• [Records shown]
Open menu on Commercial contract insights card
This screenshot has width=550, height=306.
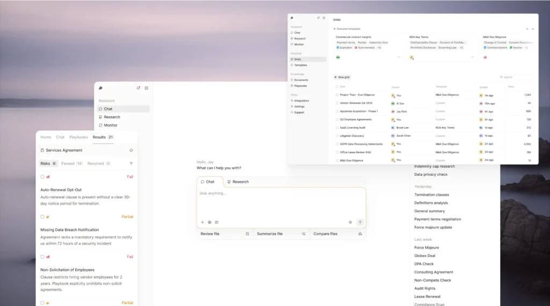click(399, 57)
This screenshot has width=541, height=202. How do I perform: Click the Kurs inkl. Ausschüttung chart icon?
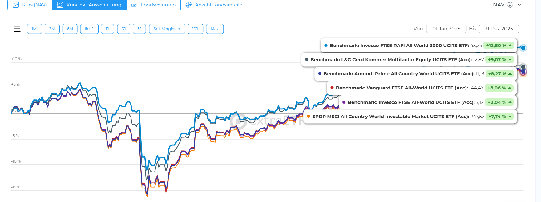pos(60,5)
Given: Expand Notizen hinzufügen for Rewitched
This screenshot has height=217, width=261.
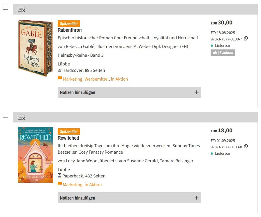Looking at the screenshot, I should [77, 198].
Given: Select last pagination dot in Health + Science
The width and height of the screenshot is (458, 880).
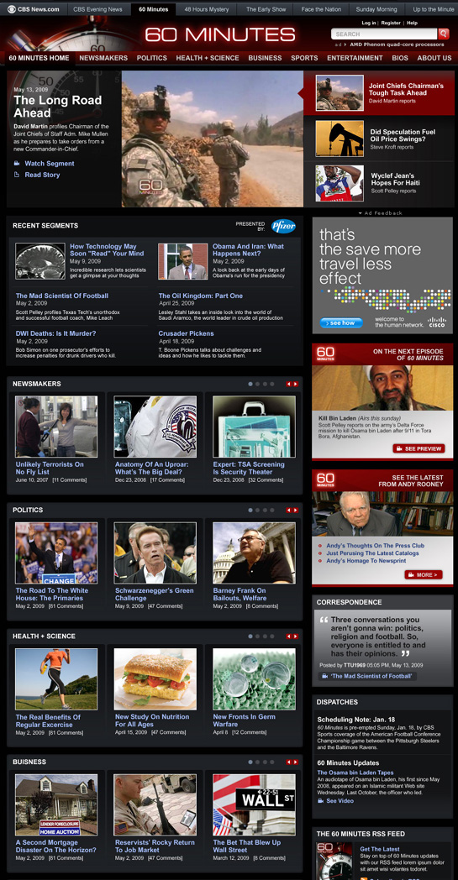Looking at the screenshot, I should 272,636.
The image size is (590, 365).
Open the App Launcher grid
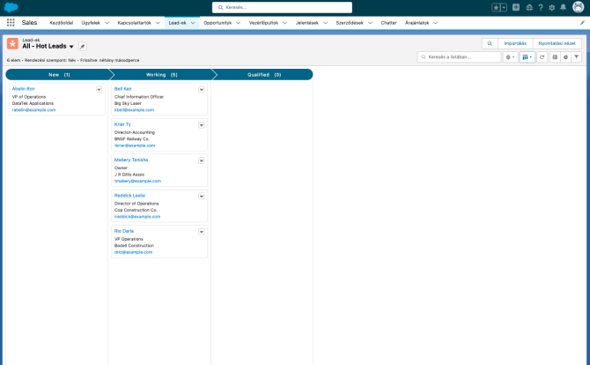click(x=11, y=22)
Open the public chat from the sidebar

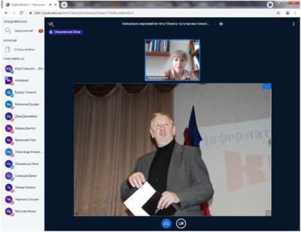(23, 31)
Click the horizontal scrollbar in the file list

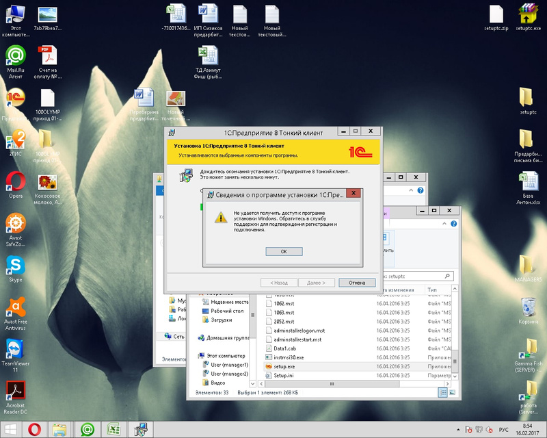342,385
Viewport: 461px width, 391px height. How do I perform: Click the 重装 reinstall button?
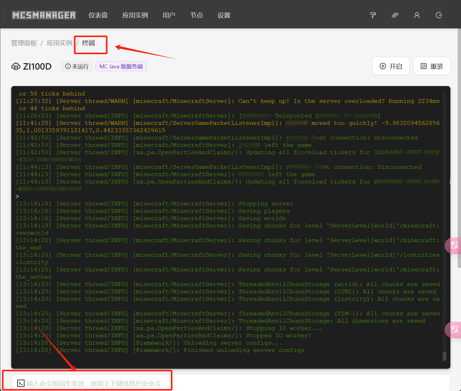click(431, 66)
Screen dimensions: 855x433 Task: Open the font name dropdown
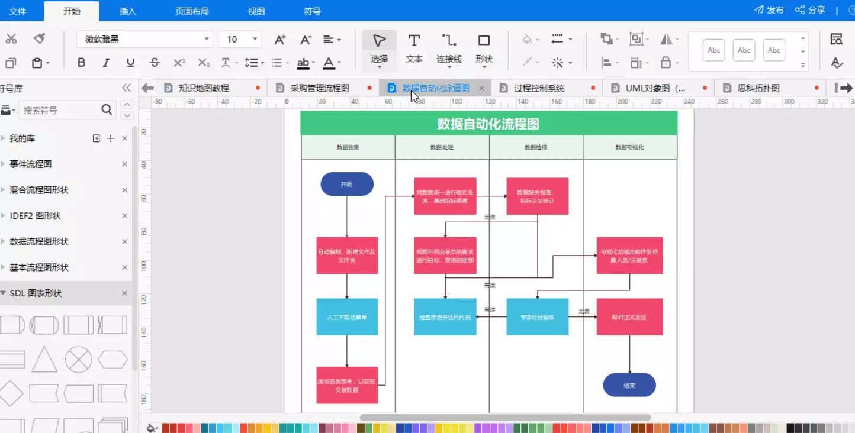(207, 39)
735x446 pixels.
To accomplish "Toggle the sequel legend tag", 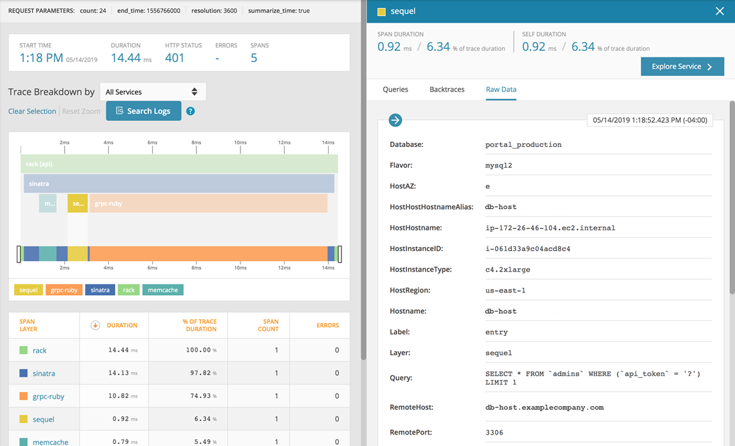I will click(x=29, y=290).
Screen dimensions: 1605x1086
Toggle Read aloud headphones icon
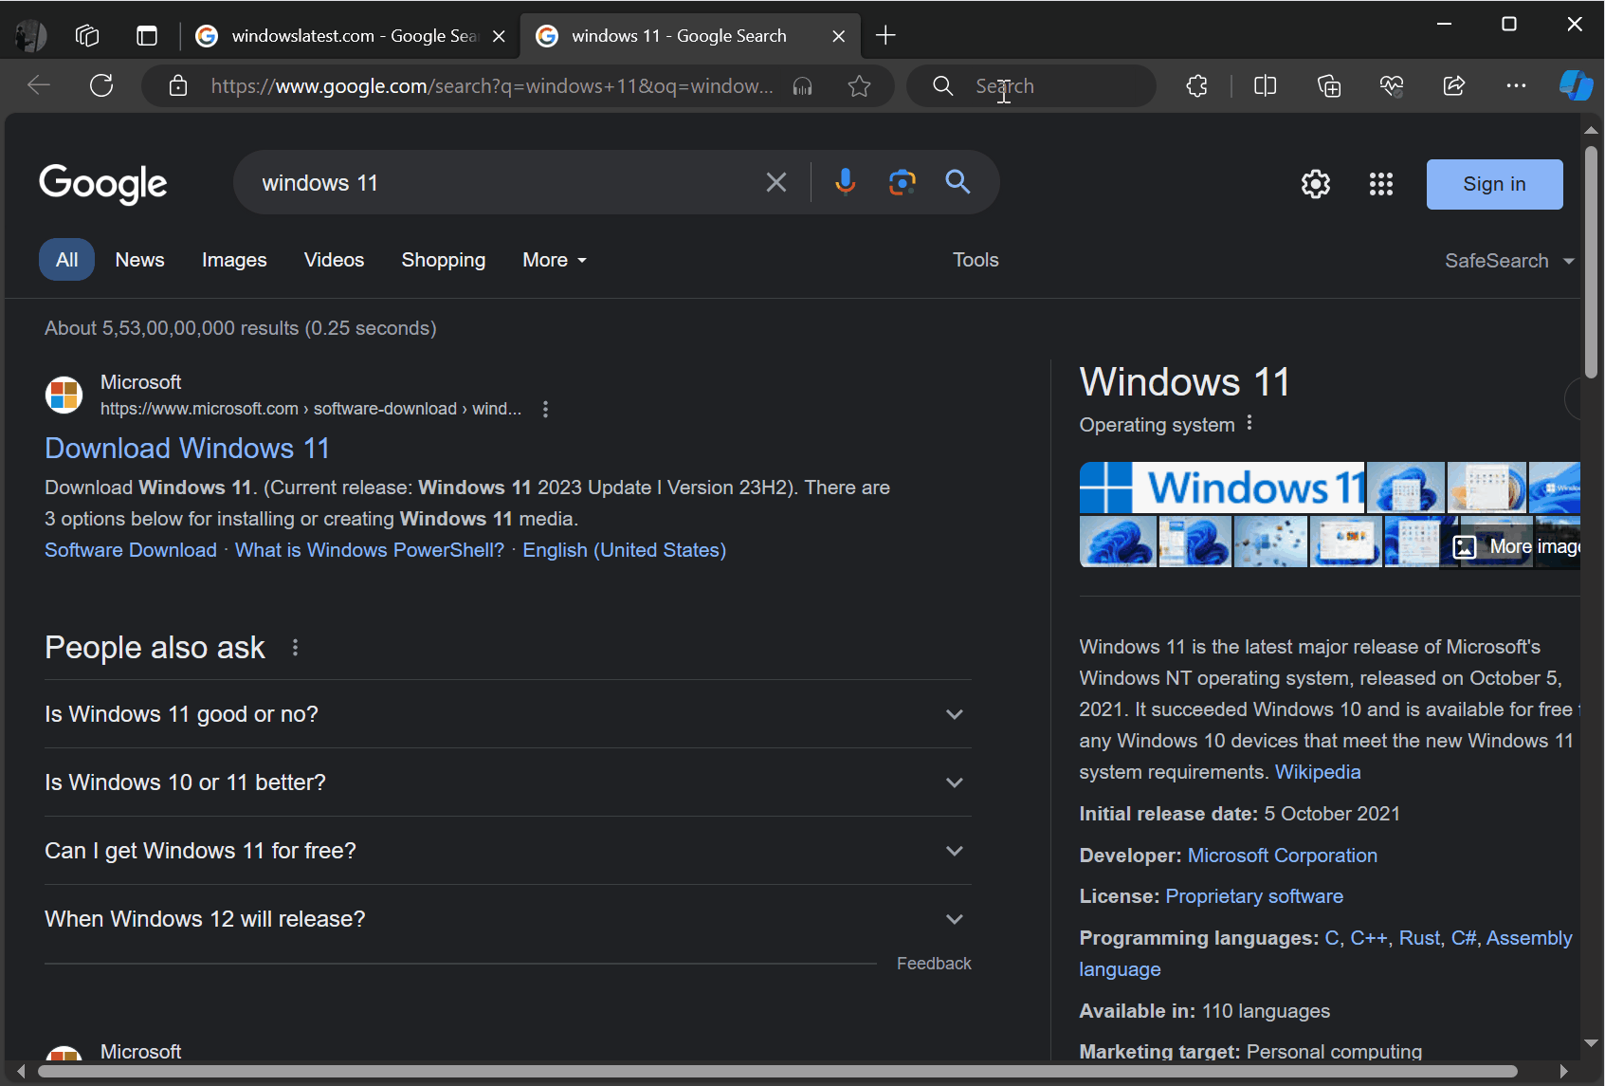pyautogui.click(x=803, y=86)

• [Goal of the exercise]
After examining the listing, give only the count of lines holding the string "Given".

• [Solution below]
2